On November 1, the American Civil Liberties Union filed suit against the City of Tampa and its chief of police. Its clients are Janis Lentz, Mauricio Rosas, and Sonja Haught, three peaceful protestors who had been forcibly removed from Legend's Field five months earlier. Their crime: holding signs with unwelcome messages (respectively: "Investigate Florida Votergate," "June Is Gay Pride Month," and "Boo!") at a rally starring President Bush.

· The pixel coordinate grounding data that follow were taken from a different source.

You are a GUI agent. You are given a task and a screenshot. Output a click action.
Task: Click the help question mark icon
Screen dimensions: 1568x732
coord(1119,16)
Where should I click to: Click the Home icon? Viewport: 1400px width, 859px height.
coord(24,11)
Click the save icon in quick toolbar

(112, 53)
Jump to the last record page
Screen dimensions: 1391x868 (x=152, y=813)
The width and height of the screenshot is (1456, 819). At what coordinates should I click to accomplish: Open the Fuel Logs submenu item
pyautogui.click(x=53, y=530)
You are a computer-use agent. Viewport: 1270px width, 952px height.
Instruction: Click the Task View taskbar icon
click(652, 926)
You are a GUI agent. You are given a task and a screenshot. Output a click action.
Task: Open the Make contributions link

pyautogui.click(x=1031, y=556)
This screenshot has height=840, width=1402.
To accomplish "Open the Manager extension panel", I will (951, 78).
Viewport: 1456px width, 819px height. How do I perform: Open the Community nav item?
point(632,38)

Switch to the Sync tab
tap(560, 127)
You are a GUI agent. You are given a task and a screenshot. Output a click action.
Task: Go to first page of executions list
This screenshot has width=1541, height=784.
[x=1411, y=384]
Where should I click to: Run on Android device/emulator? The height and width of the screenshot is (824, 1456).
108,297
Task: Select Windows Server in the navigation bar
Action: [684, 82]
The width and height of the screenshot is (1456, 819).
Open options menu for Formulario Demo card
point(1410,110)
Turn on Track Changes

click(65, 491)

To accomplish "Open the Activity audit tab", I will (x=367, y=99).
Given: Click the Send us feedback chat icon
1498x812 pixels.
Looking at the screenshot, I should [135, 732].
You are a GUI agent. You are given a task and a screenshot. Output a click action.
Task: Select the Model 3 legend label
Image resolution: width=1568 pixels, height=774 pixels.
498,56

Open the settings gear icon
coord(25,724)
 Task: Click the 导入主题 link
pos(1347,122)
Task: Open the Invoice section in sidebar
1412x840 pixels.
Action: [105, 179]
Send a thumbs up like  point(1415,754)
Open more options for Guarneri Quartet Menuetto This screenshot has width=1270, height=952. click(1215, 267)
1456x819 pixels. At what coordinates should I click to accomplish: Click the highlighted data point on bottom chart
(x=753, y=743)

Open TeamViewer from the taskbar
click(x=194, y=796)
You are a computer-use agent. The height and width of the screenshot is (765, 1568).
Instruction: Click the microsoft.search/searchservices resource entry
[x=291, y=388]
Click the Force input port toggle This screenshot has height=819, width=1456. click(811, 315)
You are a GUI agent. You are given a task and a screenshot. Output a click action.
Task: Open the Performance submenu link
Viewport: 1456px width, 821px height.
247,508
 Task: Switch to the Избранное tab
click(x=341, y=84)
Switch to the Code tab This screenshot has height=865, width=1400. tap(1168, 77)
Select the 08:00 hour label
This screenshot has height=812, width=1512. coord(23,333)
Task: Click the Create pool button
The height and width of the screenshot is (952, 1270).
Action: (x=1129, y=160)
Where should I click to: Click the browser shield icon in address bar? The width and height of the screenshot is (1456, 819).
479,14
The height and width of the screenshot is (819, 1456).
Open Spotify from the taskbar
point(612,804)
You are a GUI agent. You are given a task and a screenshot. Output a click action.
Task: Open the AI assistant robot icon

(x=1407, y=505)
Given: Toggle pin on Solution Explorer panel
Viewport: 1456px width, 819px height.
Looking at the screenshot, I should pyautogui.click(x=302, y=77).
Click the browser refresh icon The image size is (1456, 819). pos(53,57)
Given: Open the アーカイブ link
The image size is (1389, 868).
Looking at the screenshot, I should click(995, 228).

Legend's Field is private (though tax-funded) property, and under other circumstances one might argue that its owners have a right to exclude whomever they please from the stadium. But as the St. Petersburg Times' editorialists noted in June, the "private" rally "had a distinctly public character." It was run in part by public employees and organized in part by White House staff; a White House spokesperson called it "a governmental, presidential event." Other attendees could and did hold up placards, so the mere act of displaying a sign did not violate any preset ground rules. Lentz, Rosas, and Haught were singled out because the messages on their signs did not fit the rally's script.
Did only three people in Tampa hope to protest the president's visit? No. About 150 were sent to a specially designated First Amendment Zone created by local statute, about half a mile from the actual event. There they chanted, waved signs, and otherwise expressed their political views to any rally attendees who happened to be dreadfully lost.
Such free-speech zones, the real-space equivalent of a public-access channel in a sea of carefully controlled network programming, are most common on college campuses. Schools first experimented with the idea in the 1960s, but it didn't catch on until more recently: In the last half-decade, more than 20 colleges have instituted such restrictions, in what Greg Lukianoff of the Foundation for Individual Rights in Education calls a "perversion of constitutional law" that suggests "speech is to be feared, regulated, and monitored at all times." Under fire from civil libertarians, some schools have backed off such regulations: West Virginia University, for example, repealed its policy this month, following similar reversals at the University of Wisconsin-Whitewater and Penn State. Other institutions, such as New Mexico State, have liberalized their rules without eliminating them altogether.
The battle on campus is only partly won, however, with the University of Houston and other colleges standing by their policies of segregating controversial speech. The University of Texas, which ran into a conflict earlier this year over the proper placement of an anti-abortion display, is thinking of renaming its "free speech zones" as "amplified sound areas." Depending on whom you ask, this is either an Orwellian obfuscation or a welcome return to neutral regulation of the time, place, and manner of speech.
Meanwhile, as events in Tampa and elsewhere show, the notion of zoning speech has started to spread into the post-matriculation world as well. From Green Bay, Wisconsin, to Greensboro, North Carolina; from Pittsburgh, Pennsylvania, to Stockton, California, protesters at presidential appearances have been sent to small, distant speech zones, and threatened with arrest if they try to leave. Apparently, when George W. Bush comes to town, the right of free assembly gets suspended.
Hopefully, the lawsuit in Tampa will change that.